» TRAVAIL À RÉALISER:
(A) Relevez toutes les personnes nommées dans le texte sur le terrain du tribunal de Pikine-Guédiawaye.
(B) Extrayez, s'il vous plaît, le passage du texte sur le terrain du tribunal de Pikine-Guédiawaye compris entre "Au centre de" et "des anciens responsables.", bornes incluses.
(C) Rédigez la suite du texte sur le terrain du tribunal de Pikine-Guédiawaye, après sa dernière phrase.

#### TEXTE FOURNI

L’affaire du terrain destiné au tribunal de Pikine-Guédiawaye prend une tournure encore plus explosive. Selon les révélations de L’Observateur, une série de confrontations entre anciens hauts responsables de l’État vient d’avoir lieu, dans le cadre d’une enquête judiciaire qui met à nu un système complexe d’attributions foncières controversées.
Au centre de la tourmente, deux ex-directeurs des Domaines, Mamadou Guèye et Mame Boye Diao, ont été opposés à Mamadou Moustapha Dia, président de la Commission de Contrôle des Opérations Domaniales (CCOD). Les déclarations de ce dernier semblent mettre à mal les justifications des anciens responsables.
Un autre acteur majeur entre dans la danse : Mohamed Anas El Bachir Wane, ex-directeur des constructions au ministère de la Justice. Selon L’Observateur, il n’a pas hésité à mettre en cause directement l’ancien Garde des Sceaux, Ismaïla Madior Fall. Ce dernier aurait, selon les témoignages recueillis, signé un protocole avec le promoteur Cheikh Guèye, lui cédant 9 598 m² de terrain en échange de la construction d’un centre de surveillance électronique.

########
#### LIGNES DE DONNÉES

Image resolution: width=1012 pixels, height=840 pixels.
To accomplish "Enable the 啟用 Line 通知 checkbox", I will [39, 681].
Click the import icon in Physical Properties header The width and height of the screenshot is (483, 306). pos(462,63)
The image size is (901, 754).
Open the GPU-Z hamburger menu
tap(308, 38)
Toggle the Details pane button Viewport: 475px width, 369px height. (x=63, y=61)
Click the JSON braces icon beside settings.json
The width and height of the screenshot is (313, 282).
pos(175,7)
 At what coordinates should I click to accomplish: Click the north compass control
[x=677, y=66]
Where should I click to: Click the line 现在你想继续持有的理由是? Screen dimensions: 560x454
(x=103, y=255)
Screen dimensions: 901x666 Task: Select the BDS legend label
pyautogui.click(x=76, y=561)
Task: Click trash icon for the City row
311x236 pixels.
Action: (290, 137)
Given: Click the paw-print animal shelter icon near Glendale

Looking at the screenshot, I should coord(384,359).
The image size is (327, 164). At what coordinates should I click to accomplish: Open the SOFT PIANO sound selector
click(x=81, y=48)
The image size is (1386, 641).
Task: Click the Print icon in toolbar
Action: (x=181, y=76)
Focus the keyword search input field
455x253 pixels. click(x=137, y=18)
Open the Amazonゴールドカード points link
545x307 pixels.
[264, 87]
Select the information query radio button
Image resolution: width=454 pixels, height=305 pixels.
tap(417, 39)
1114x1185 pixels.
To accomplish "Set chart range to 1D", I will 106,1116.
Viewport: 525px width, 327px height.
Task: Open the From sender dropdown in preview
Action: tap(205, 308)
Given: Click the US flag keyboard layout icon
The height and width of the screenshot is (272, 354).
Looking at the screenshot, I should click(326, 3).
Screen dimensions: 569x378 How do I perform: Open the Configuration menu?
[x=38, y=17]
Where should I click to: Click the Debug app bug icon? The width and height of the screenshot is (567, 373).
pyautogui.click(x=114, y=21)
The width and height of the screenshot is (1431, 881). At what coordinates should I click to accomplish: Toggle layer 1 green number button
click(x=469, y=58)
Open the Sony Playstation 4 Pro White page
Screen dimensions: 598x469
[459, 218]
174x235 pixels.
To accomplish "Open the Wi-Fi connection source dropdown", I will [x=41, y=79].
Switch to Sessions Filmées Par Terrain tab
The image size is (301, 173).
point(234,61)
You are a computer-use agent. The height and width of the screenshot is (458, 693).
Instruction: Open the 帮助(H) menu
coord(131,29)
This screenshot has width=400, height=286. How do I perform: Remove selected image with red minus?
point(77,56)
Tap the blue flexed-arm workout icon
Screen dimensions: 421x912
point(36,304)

########

» LISTE DES RÉPONSES:
(A)
- Mamadou Guèye
- Mame Boye Diao
- Mamadou Moustapha Dia
- Mohamed Anas El Bachir Wane
- Ismaïla Madior Fall
- Cheikh Guèye

(B)
Au centre de la tourmente, deux ex-directeurs des Domaines, Mamadou Guèye et Mame Boye Diao, ont été opposés à Mamadou Moustapha Dia, président de la Commission de Contrôle des Opérations Domaniales (CCOD). Les déclarations de ce dernier semblent mettre à mal les justifications des anciens responsables.

(C)
Les allégations ne s’arrêtent pas là. Cheikh Guèye aurait affirmé que le ministre lui avait réclamé la somme de 250 millions FCFA pour concrétiser le projet. Il aurait versé 50 millions en liquide, directement dans le bureau ministériel. La CCOD aurait par la suite annulé le bail, estimant la procédure irrégulière.
Sur le terrain, à Guédiawaye, Serigne Assane Fall Dia, chef du Bureau des Domaines local, a indiqué n’avoir découvert l’existence des décrets d’affectation qu’après une visite d’une commission ad hoc. Une lettre de Mamadou Guèye, qu’il dit avoir reçue, évoquait les grandes lignes du lotissement.
Les documents analysés montrent que la superficie litigieuse — 85 ares et 14 centiares — a été divisée en 36 parcelles. La liste des bénéficiaires, signée par Mame Boye Diao, est aujourd’hui au cœur d’un tollé. Certains individus figurant sur cette liste affirment ne jamais avoir formulé de demande, ni été informés. Plusieurs ont déjà déposé plainte pour faux et usage de faux.
Autre acteur clé dans cette affaire : Abdoulaye Diouf, directeur général de l’Urbanisme. Il soutient que le morcellement des terrains figurait dans le Plan d’Urbanisme de Détail (PUD), établi sans que le décret initial de 2020 n’ait été formellement abrogé. Une irrégularité qui remet en question l’ensemble du processus.
Mamadou Moustapha Dia, pour sa part, a déclaré que tous les baux accordés sans passage devant la CCOD sont de facto illégaux. Il pointe du doigt Mamadou Guèye et Serigne Assane Fall Dia comme les principaux responsables des dérives observées.
Face aux enquêteurs, Mame Boye Diao a reconnu avoir attribué, à titre gracieux, cinq parcelles à des proches. Mais il nie toute implication dans les autres attributions, sans pouvoir fournir la preuve écrite de l’abrogation du décret de 2020.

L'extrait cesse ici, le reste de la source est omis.